The darkest hour – when is that, I ask myself on my way to Ramsgate yesterday. It is hot driving the M2 motorway in the August sunshine. The roadside grasses are burnt a yellow dry and on either side flat fields spread out, empty, the harvest gone. It hardly feels like England I think, more like somewhere further south, and the hot car without air conditioning reminds me of other road journeys heading south I made long ago.
Where the time of the Devourer is begun. It is a welcome constancy to reach the leafy suburbs of the coastal town, park the car, get out and stretch my stiff legs, and feel the cool coastal breeze in my face.
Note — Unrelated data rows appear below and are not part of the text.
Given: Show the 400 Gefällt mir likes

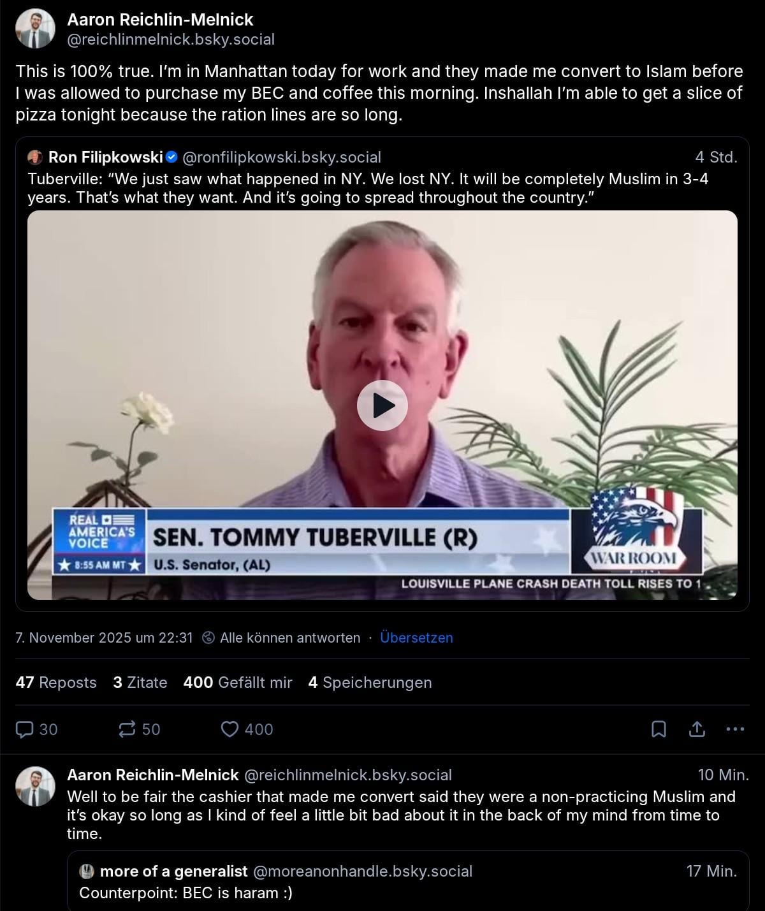Looking at the screenshot, I should pos(238,682).
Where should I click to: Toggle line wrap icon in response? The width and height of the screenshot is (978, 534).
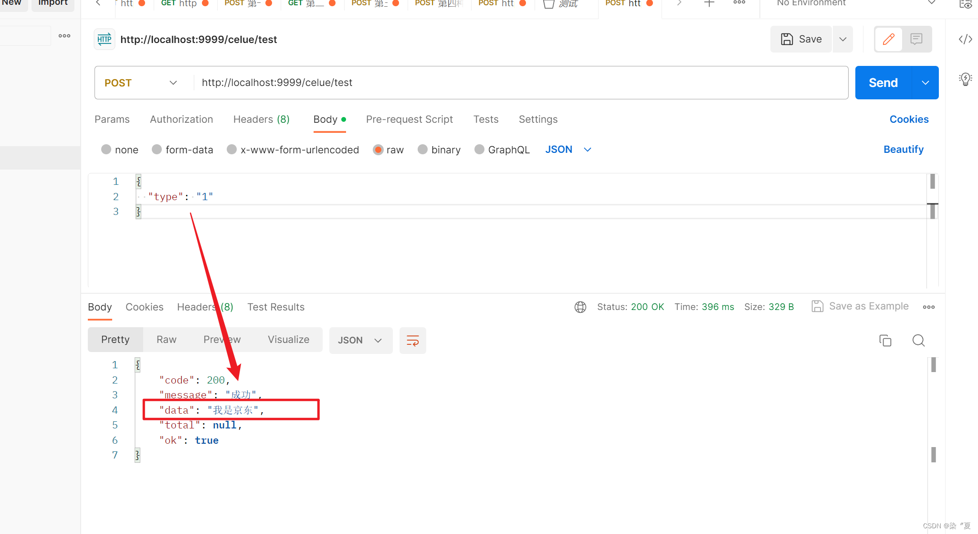[412, 341]
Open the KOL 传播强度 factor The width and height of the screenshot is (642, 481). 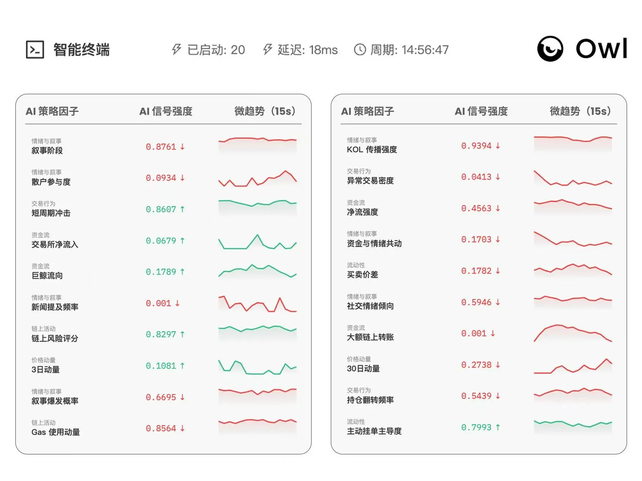pyautogui.click(x=372, y=150)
I am told all the county towns of Kent disappoint but I enjoy walking past the bungalows and villas and low retirement apartment blocks, not made over neat or tidy. Down towards the cliff top which rises above the harbour, it is not beautiful either and the wind off the North Sea must drive the inhabitants mad all year. Looking out the sea is empty except for a single ship near the horizon.
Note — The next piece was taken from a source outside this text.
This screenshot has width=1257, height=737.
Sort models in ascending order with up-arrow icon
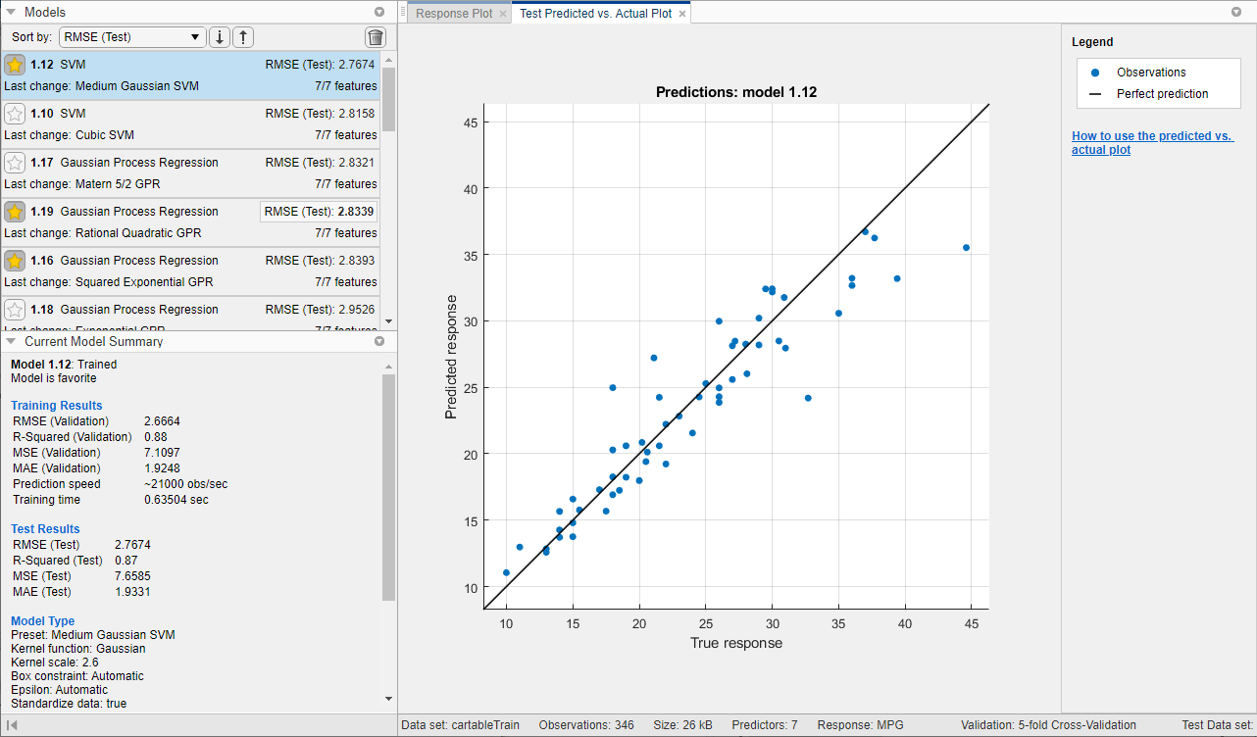click(242, 35)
Not many are walking the cliff top road, only a few with dogs and leather tans. Below there is the harbour. It is empty like the dry stubble fields I saw from the motorway. The ferry stopped years ago I am told, and the railway station a generation before that. But the arcs of the twin outer and inner harbours remain, calming the sea waves as they enter. Only a few small fishing boats and other modest crafts remain. Nothing is happening in the whole harbour area, low dark buildings and cars and goods trucks parked at random angles.
Then directly beneath me there is the sea and sand and breakwaters, and the wind is lifted over the cliff so a small number of families and holidaymakers are sunbathing on the golden beach, and a few even swimming in the sea. As close to aquamarine as north can be I think.
I look into the still bright eyes of the old man who we have come to see. He will be ninety on Sunday and is not well. Hello Max, he says taking my hand in his.